> **What you will do**
1. Transcribe everything in the mandolinetto forum thread from "So i am normally" down to "etc? thank you!".
2. In the records, swap "repository" for "archive" in everything from the line containing "Videos, Software, creative, and" down to the line containing "Multidisciplinary, education [262, 828]", and give only those lines.

> **Document passage**
★ ★ ★ ★ ★

So i am normally in the banjo hangout. I tried mandolin before banjo, and didnt get very far. ANd now I am back here again years later as I recently picked this up. I tried many google searches and could find very little about this, with the exception that is was a higher end Oscar Schmidt brand, and most likely made between 1900-1920. I believe the model is a mandolinetto. Would anyone have any more info in regards to the manufacture? woods used? etc? thank you!
That is a beautiful example of the instrument. Use very light gauge strings on it. Many of these older instruments have warped necks and other damage from too high tension on the neck and top of the instrument. Martin makes a flat top mandolin string that may work. Keep in mind strings for that instrument may need to be longer than a standard mandolin string. Single strings can be ordered online from many outlets. Watch out for shipping charges ….. Just clean it with a damp cloth and vacuum out the dust. No refinishing or scratch cover or polish with silicone... R/
Thank you for the reply. I found one thread with string suggestions, so I do appreciate the recommendations. Would you suggest ordering from a place like elderly? I know my local music shop doesn't have the best selection in regards to non-guitar stringed instruments...
I'm hoping the neck on this isn't too bad, that was my one concern. I can't tell what the backside material is, either. Kinda hoping it may be Brazilian rosewood...

★ ★ ★ ★ ★

> **Record list**
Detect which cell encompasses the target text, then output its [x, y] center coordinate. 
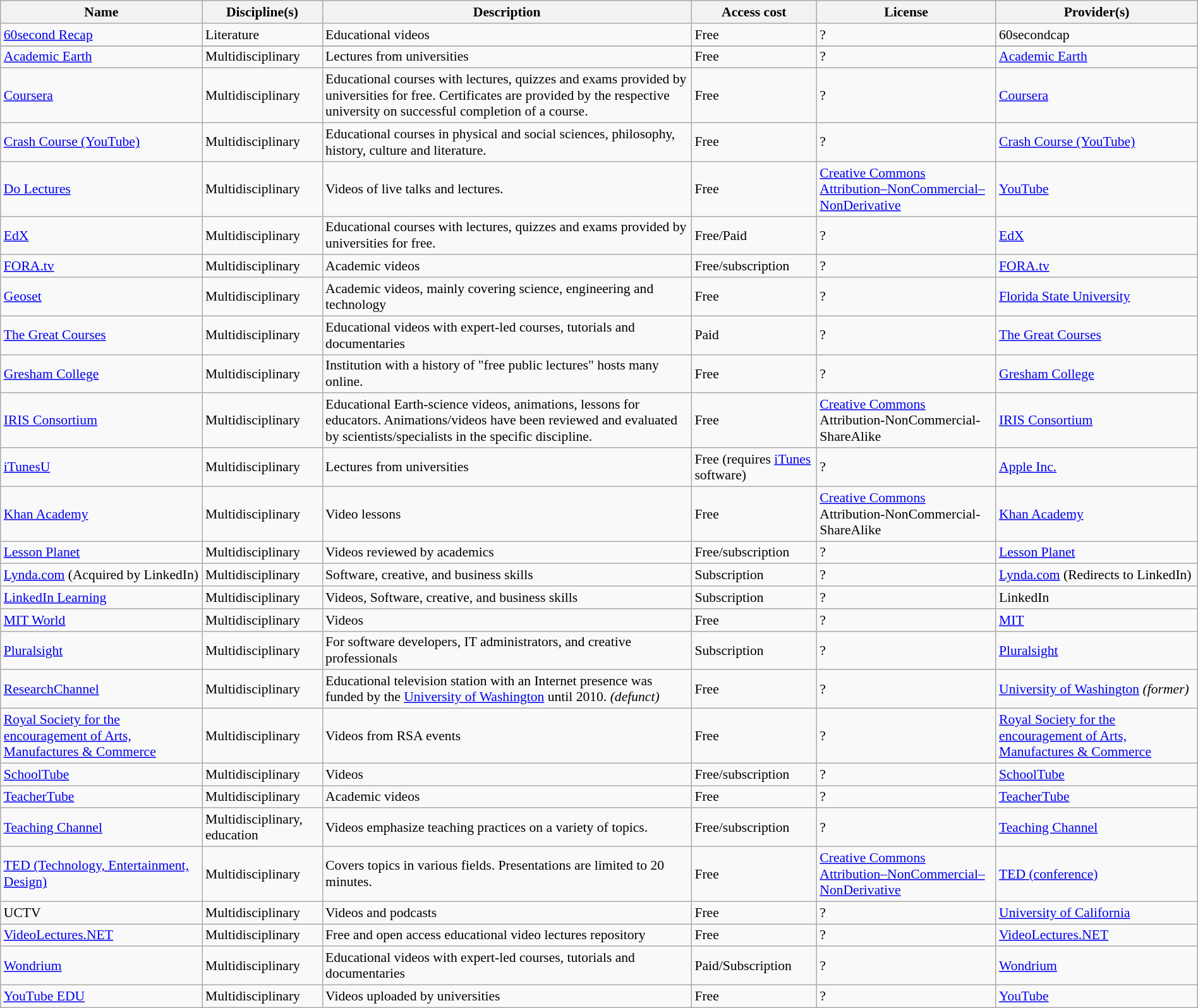
Videos, Software, creative, and business skills [507, 598]
Access cost [754, 12]
Apple Inc. [1097, 468]
Literature [262, 35]
Lynda.com (Redirects to LinkedIn) [1097, 576]
Free and open access educational video lectures repository [507, 936]
Academic videos, mainly covering science, engineering and technology [507, 297]
Multidisciplinary, education [262, 828]
University of Washington (former) [1097, 690]
Video lessons [507, 514]
Paid/Subscription [754, 967]
MIT [1097, 620]
TED (conference) [1097, 874]
Free (requires iTunes software) [754, 468]
Videos reviewed by academics [507, 553]
Geoset [101, 297]
Description [507, 12]
Videos and podcasts [507, 913]
Provider(s) [1097, 12]
For software developers, IT administrators, and creative professionals [507, 651]
YouTube EDU [101, 997]
Covers topics in various fields. Presentations are limited to 20 minutes. [507, 874]
University of California [1097, 913]
License [906, 12]
UCTV [101, 913]
Discipline(s) [262, 12]
Educational television station with an Internet presence was funded by the University of Washington until 2010. (defunct) [507, 690]
Do Lectures [101, 190]
LinkedIn [1097, 598]
Free/Paid [754, 235]
Videos from RSA events [507, 737]
60second Recap [101, 35]
Lynda.com (Acquired by LinkedIn) [101, 576]
MIT World [101, 620]
Videos uploaded by universities [507, 997]
Educational courses in physical and social sciences, philosophy, history, culture and literature. [507, 143]
Videos emphasize teaching practices on a variety of topics. [507, 828]
LinkedIn Learning [101, 598]
Videos of live talks and lectures. [507, 190]
Institution with a history of "free public lectures" hosts many online. [507, 374]
ResearchChannel [101, 690]
Software, creative, and business skills [507, 576]
Educational videos [507, 35]
TED (Technology, Entertainment, Design) [101, 874]
iTunesU [101, 468]
Florida State University [1097, 297]
60secondcap [1097, 35]
Educational courses with lectures, quizzes and exams provided by universities for free. [507, 235]
Paid [754, 335]
Name [101, 12]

★ ★ ★ ★ ★

> **Answers to the exercises**
1.
So i am normally in the banjo hangout. I tried mandolin before banjo, and didnt get very far. ANd now I am back here again years later as I recently picked this up. I tried many google searches and could find very little about this, with the exception that is was a higher end Oscar Schmidt brand, and most likely made between 1900-1920. I believe the model is a mandolinetto. Would anyone have any more info in regards to the manufacture? woods used? etc? thank you!

2.
Videos, Software, creative, and business skills [507, 598]
Access cost [754, 12]
Apple Inc. [1097, 468]
Literature [262, 35]
Lynda.com (Redirects to LinkedIn) [1097, 576]
Free and open access educational video lectures archive [507, 936]
Academic videos, mainly covering science, engineering and technology [507, 297]
Multidisciplinary, education [262, 828]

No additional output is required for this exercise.